Abby Anderson, executive director of the Connecticut Juvenile Justice Alliance, said she appreciates that Rell is trying to build smaller programs within the training school if it is going to stay open.

"I think it's a move in the right direction if they are taking a facility that is so large and breaking it down into smaller facilities," Anderson said. "It's a tough call as to whether CJTS can ever be an appropriate place. Anything that is done should be done carefully."

The alliance was one of the leaders in the effort to raise the age for juveniles, ultimately convincing lawmakers that teenagers would be better served by the intense counseling and rehabilitation programs offered in juvenile court than doing time in adult jails.

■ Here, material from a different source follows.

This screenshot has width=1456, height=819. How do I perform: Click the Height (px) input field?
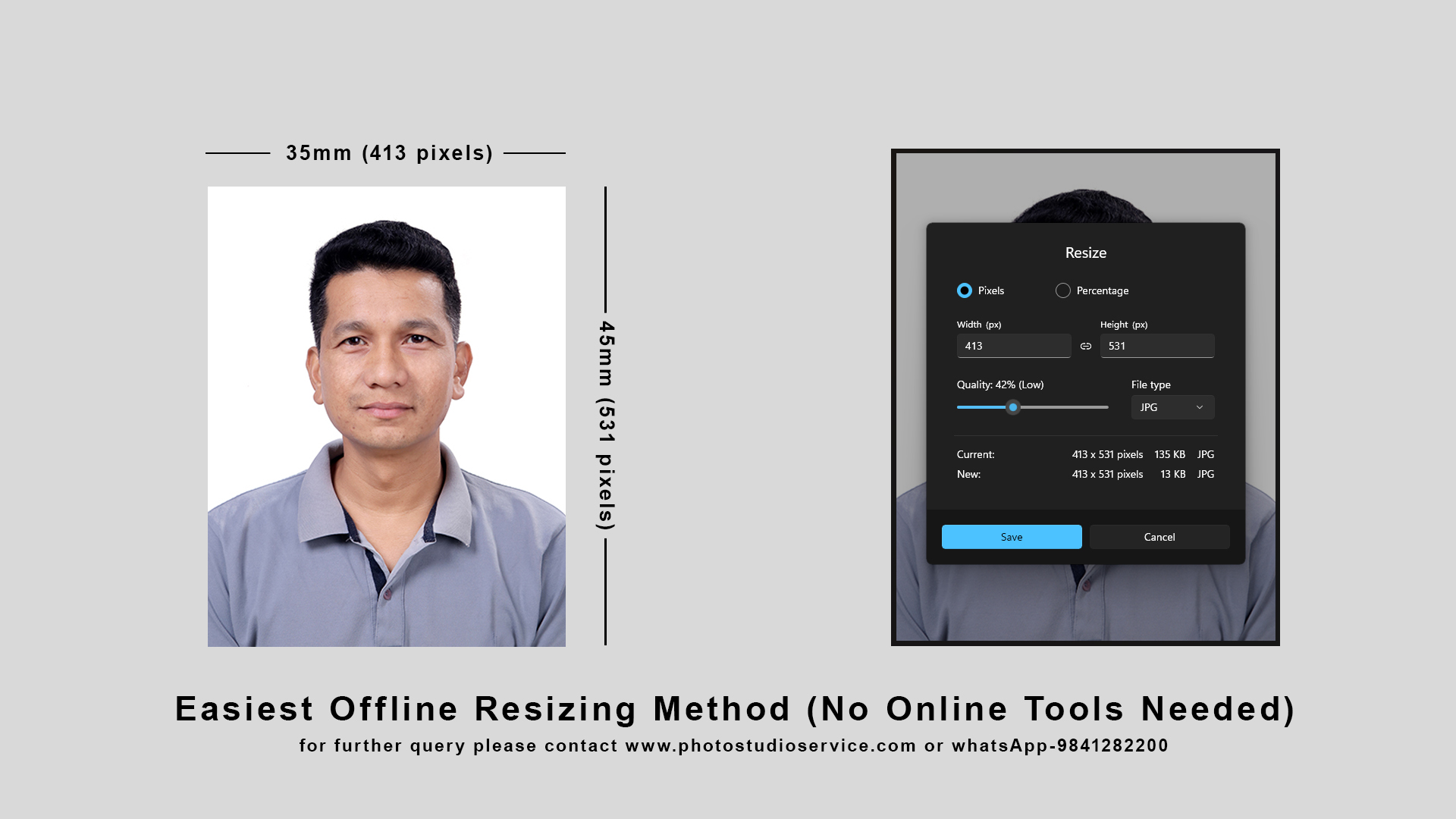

Connecticut is one of only three states that treats 16- and 17-year-olds as adults in its criminal justice system; the others are North Carolina and New York. The new law raising the juvenile age still allows serious juvenile offenders who are accused of such violent crimes as murder and rape to be processed in adult courts and jails.

State Rep. Toni Walker, D-New Haven, said she was disappointed by Rell's proposal to expand the use of the juvenile training school. Walker said the whole point of the Raise the Age initiative was to give older teenagers the kind of intense counseling and support they need to stay out of trouble, "not move them from one jail to another."

"We need programs to help sustain children and families trying to succeed in Connecticut, not to build more prisons," Walker said.

Milstein said juvenile girls are once again getting forgotten in Rell's plans. The governor's mid-term budget did not include any plans to fast-track a long-awaited secure juvenile center for teenage girls that the state has been lacking since the notorious Long Lane School for girls closed five years ago.

Rell has set aside $11 million for a new girls' center but DCF has yet to build one. Leo C. Arnone, DCF's director of juvenile services, said the agency is pursuing plans for an 18-20 bed girls facility on state land, but a location hasn't been found and it could be three more years before it opens.

In the meantime, teenage girls who act out or slip into a crisis in community programs often wind up in local emergency rooms, sent to programs out of state or to the state's adult prison for women in Niantic, Milstein said.